Employers and Health Information in the Workplace

The Health Insurance Portability and Accountability Act of 1996 (HIPAA) Privacy Rule controls how a health plan or a covered health care provider shares an employee’s protected health information with an employer.

Employment Records

The HIPAA Privacy Rule does not protect an employee’s employment records, even if the information in those records is related to the employee’s health. In most cases, the HIPAA Privacy Rule does not apply to the actions of an employer.

If an employee works for a health plan or a covered health care provider:

• The Privacy Rule does not apply to the employee’s employment records.

• The Privacy Rule does protect the employee’s medical or health plan records if the employee is a patient of the provider or a member of the health plan.

Employer’s Requests For Employee Health Information

An employer can ask an employee for a doctor’s note or other health information if the employer needs the information for sick leave, workers’ compensation, wellness programs, or health insurance purposes.
But if an employer asks an employee’s health care provider directly for information about the employee, the health care provider cannot give the employer the information without the employee’s authorization, unless other laws require them to do so.
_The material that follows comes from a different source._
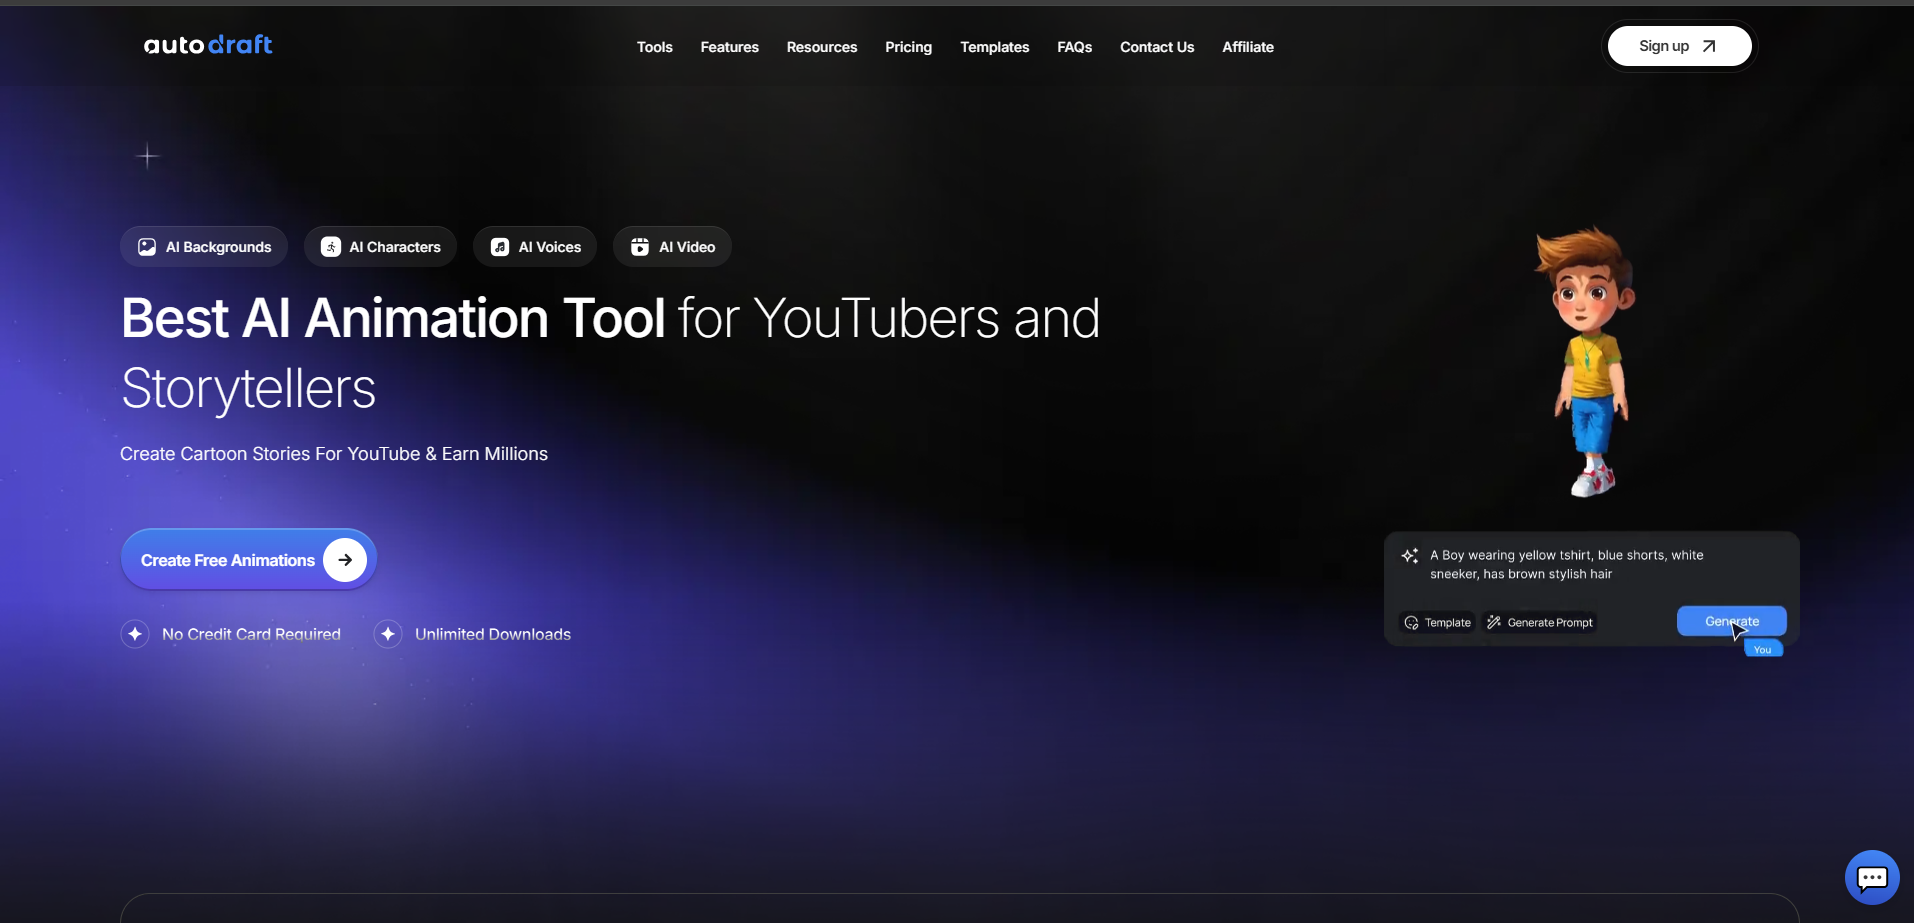The height and width of the screenshot is (923, 1914).
Task: Go to the Pricing page
Action: pos(908,47)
Generally, the HIPAA Privacy Rule applies to the disclosures made by an employee’s health care provider—not the questions the employer may ask.

In Ohio, employees have certain privacy rights regarding their personal information. Federal laws like the Privacy Act of 1974 and the Electronic Communications Privacy Act of 1986 set the baseline for these rights, which include protections against unauthorized disclosure of personal information by government officials and restrictions on employer monitoring of electronic communications, respectively. Employers in Ohio are generally advised against sharing employee information without verification due to the risk of identity theft or other harm. Employers are allowed to monitor employee phone, computer, and internet use with proper notice and policies in place, but they must be aware of both federal and state laws that may limit this ability. Video surveillance is permissible in public areas of the workplace but should not invade areas where employees expect privacy. Drug and alcohol testing by private employers is allowed, but results must be kept confidential. Employers may search an employee's workspace or company property but should be cautious about searching personal property without legal counsel. Health information in the workplace is protected under HIPAA, and employers cannot access an employee's health records without authorization, except for certain employer-related purposes or when required by other laws. Employment records are not protected by HIPAA, but medical records are if the employee is a patient or member of the health plan. Overall, while employers have some rights to monitor and manage their workforce, they must balance these with the privacy rights of their employees and comply with applicable laws.